Report every line below that contains the word "pixels", copying each such line in full.

(TASK INPUTS)
^^^^

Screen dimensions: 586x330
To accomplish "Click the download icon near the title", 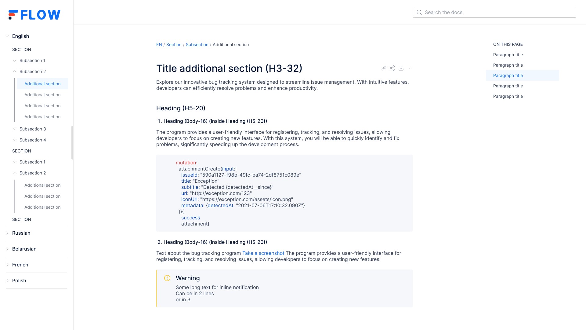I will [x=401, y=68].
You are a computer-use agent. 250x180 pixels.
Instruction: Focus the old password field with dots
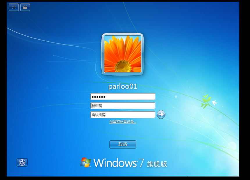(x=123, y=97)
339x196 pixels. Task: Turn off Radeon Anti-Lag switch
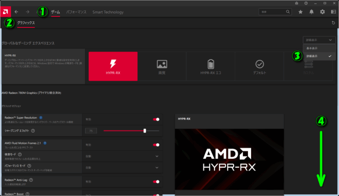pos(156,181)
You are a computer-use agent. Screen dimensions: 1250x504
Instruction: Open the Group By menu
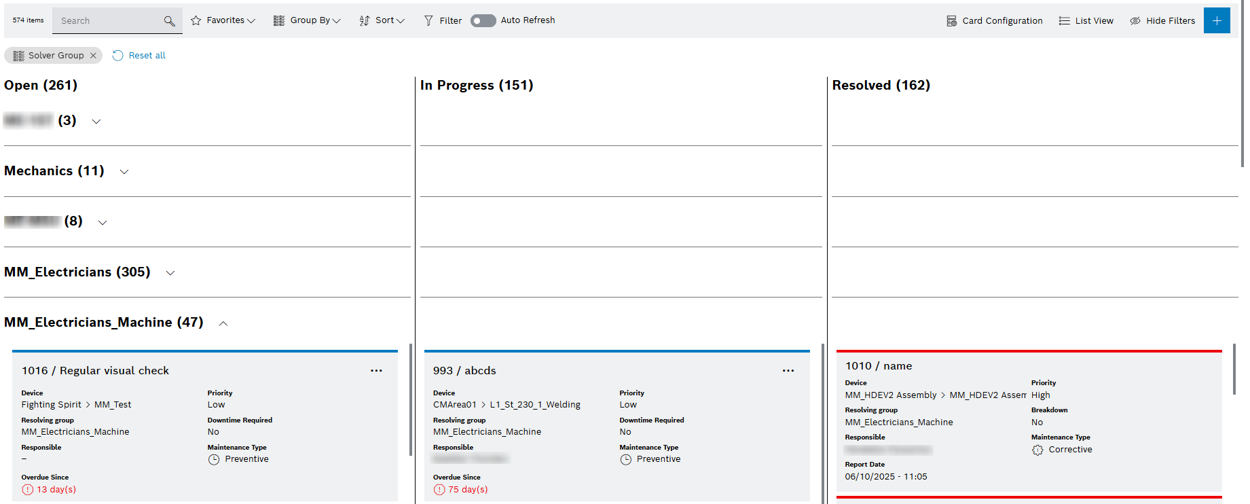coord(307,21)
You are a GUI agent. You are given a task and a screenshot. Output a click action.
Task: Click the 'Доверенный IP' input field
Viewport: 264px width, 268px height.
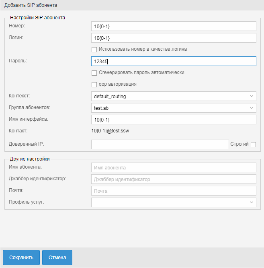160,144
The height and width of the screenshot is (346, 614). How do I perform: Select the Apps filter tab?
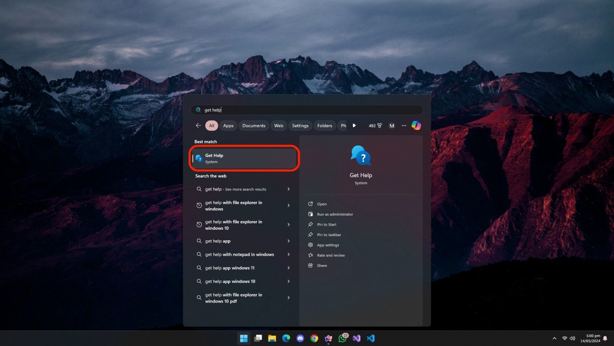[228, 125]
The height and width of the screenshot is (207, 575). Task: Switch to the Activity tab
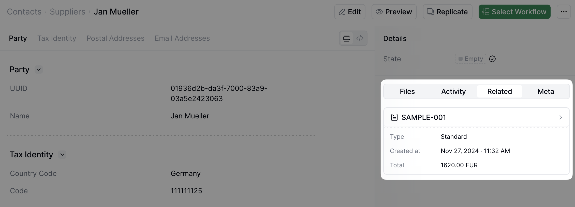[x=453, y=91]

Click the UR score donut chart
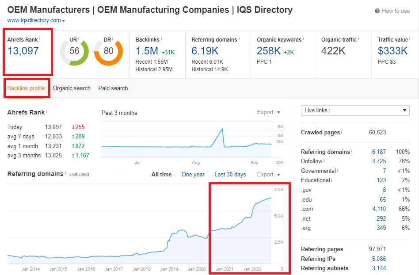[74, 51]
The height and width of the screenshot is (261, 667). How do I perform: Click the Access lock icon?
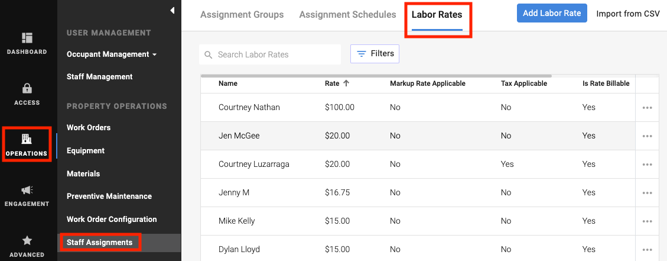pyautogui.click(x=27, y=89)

^^^^

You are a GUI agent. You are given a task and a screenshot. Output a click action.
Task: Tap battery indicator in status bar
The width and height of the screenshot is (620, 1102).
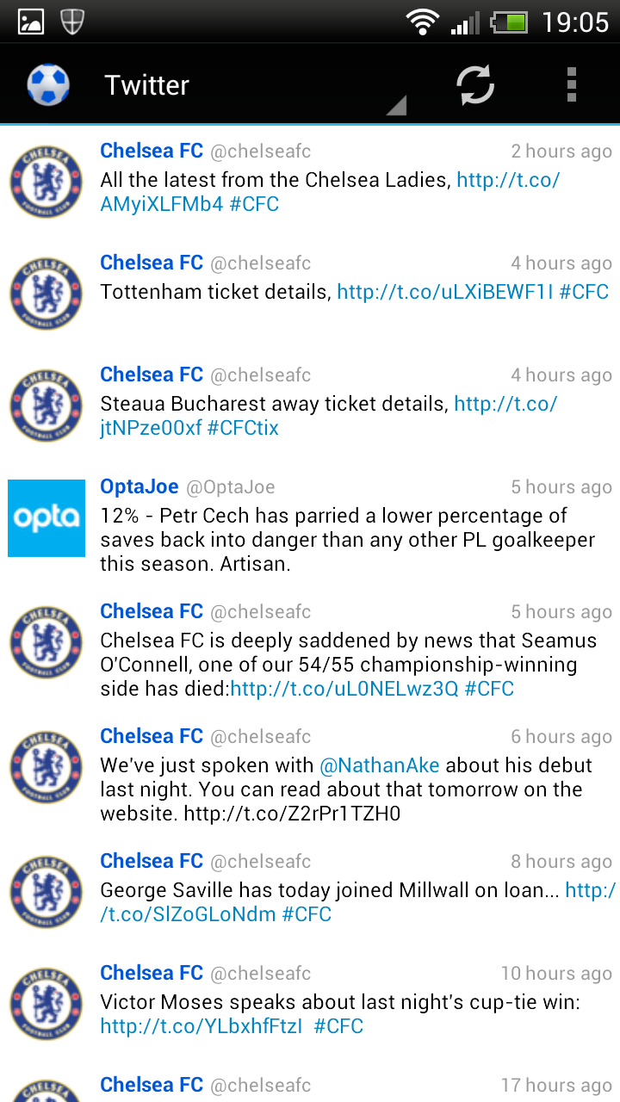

^^^^

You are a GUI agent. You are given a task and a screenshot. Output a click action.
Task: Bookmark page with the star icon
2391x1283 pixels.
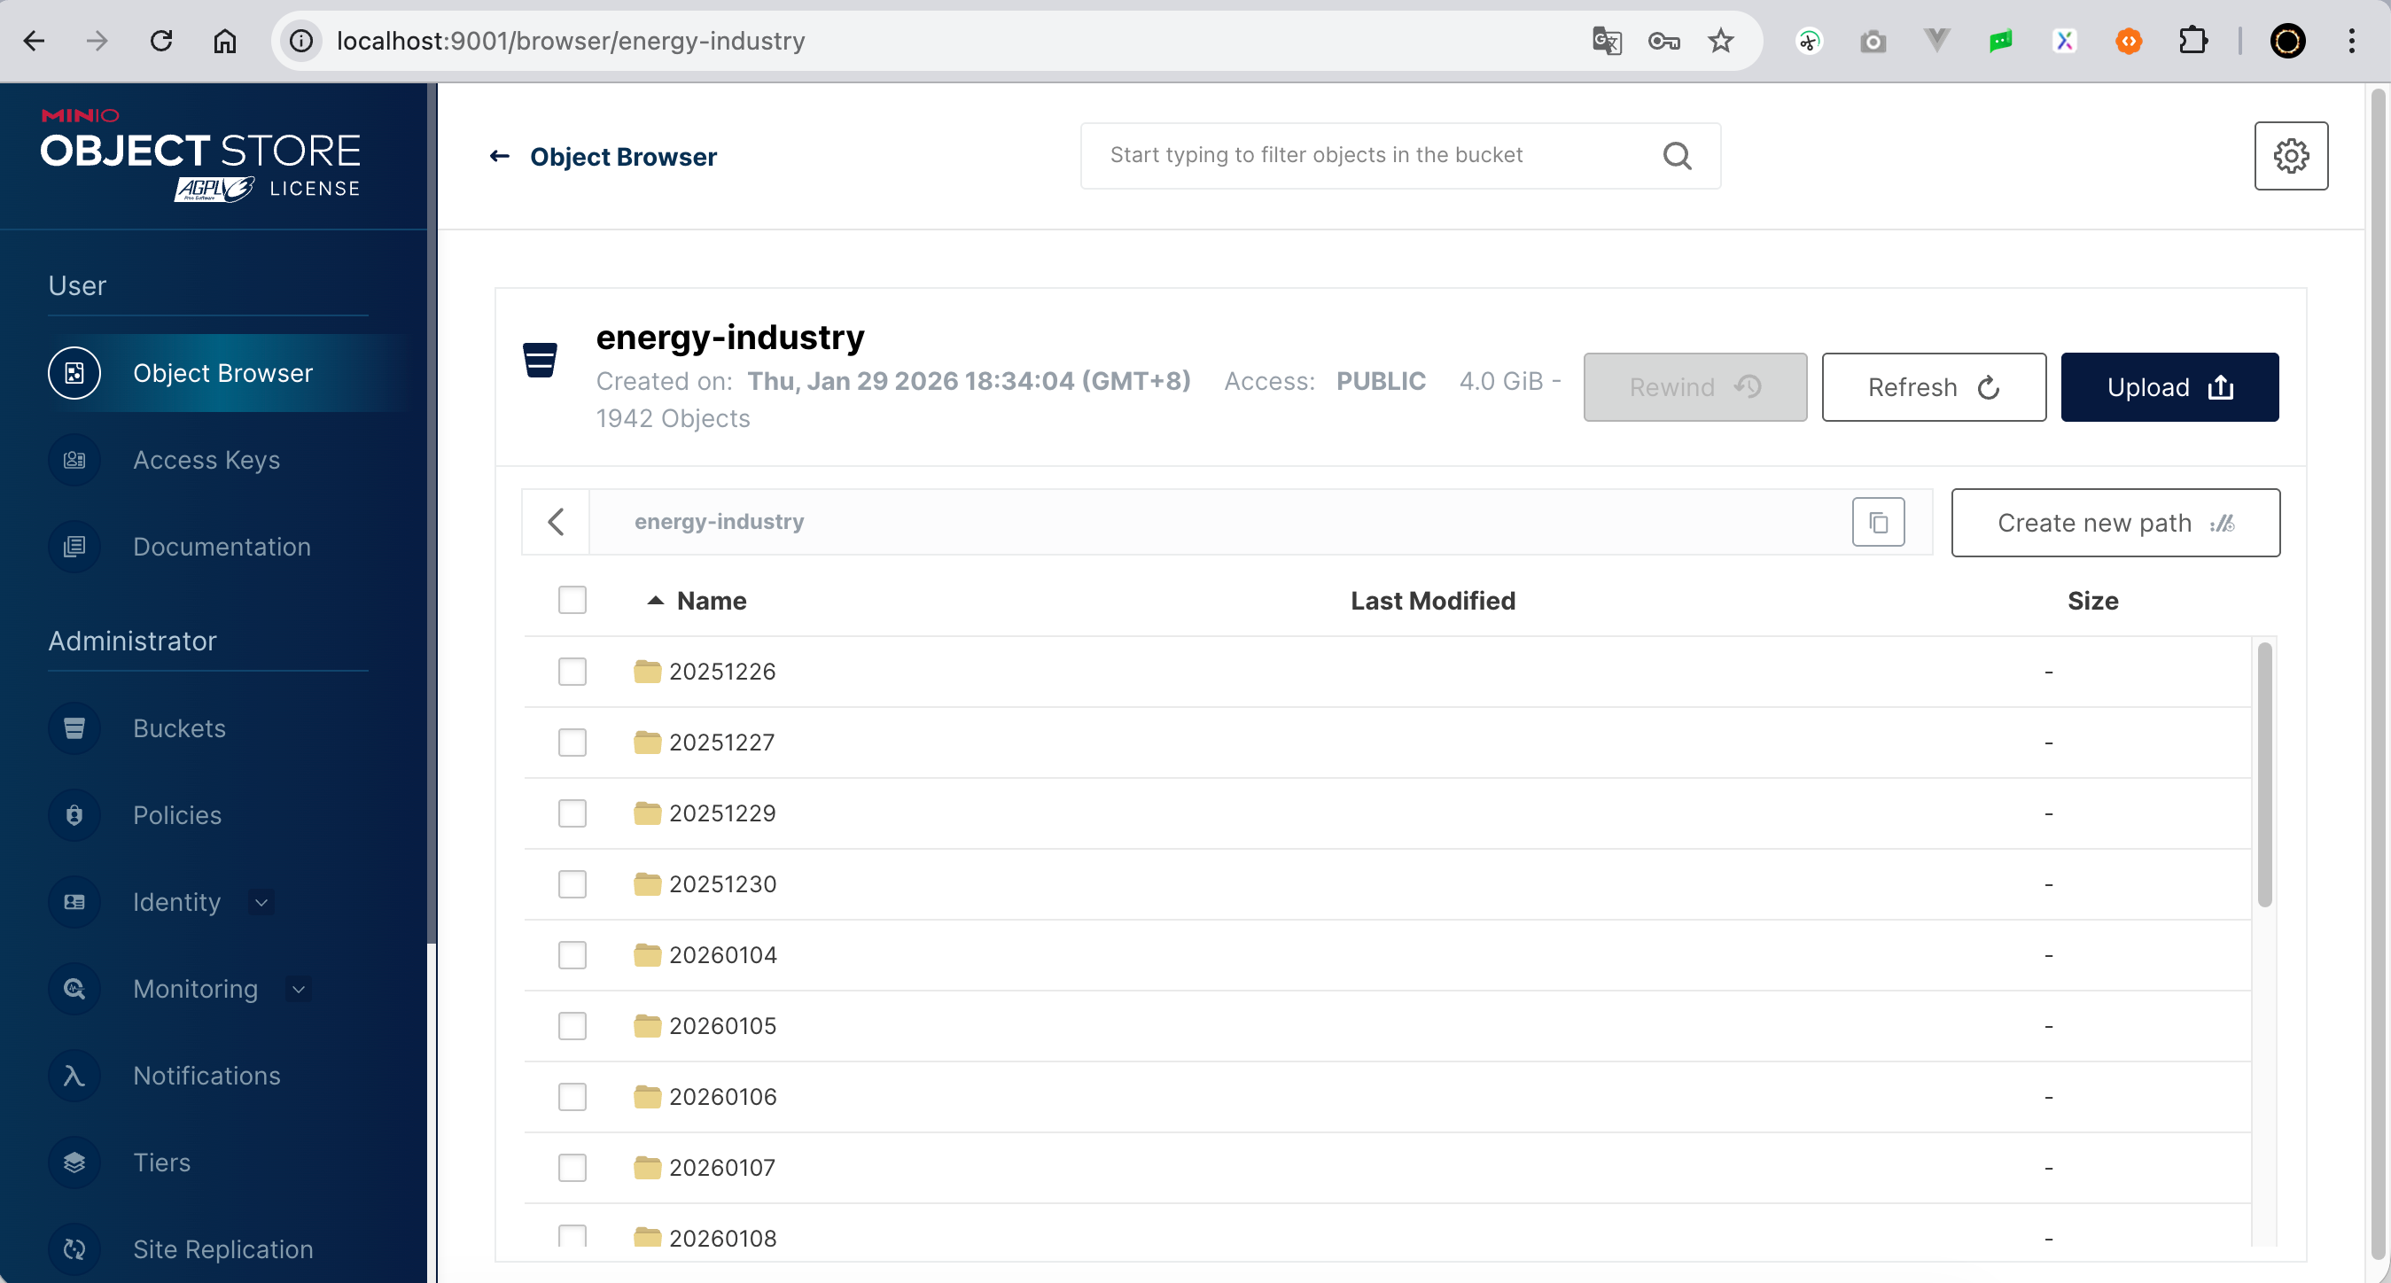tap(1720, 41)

^^^^

(ANSWER TO THIS PROBLEM)
You are a computer-use agent. 250x180 pixels.
339x196 pixels. Task: Turn off Radeon Anti-Lag switch
2391x1283 pixels.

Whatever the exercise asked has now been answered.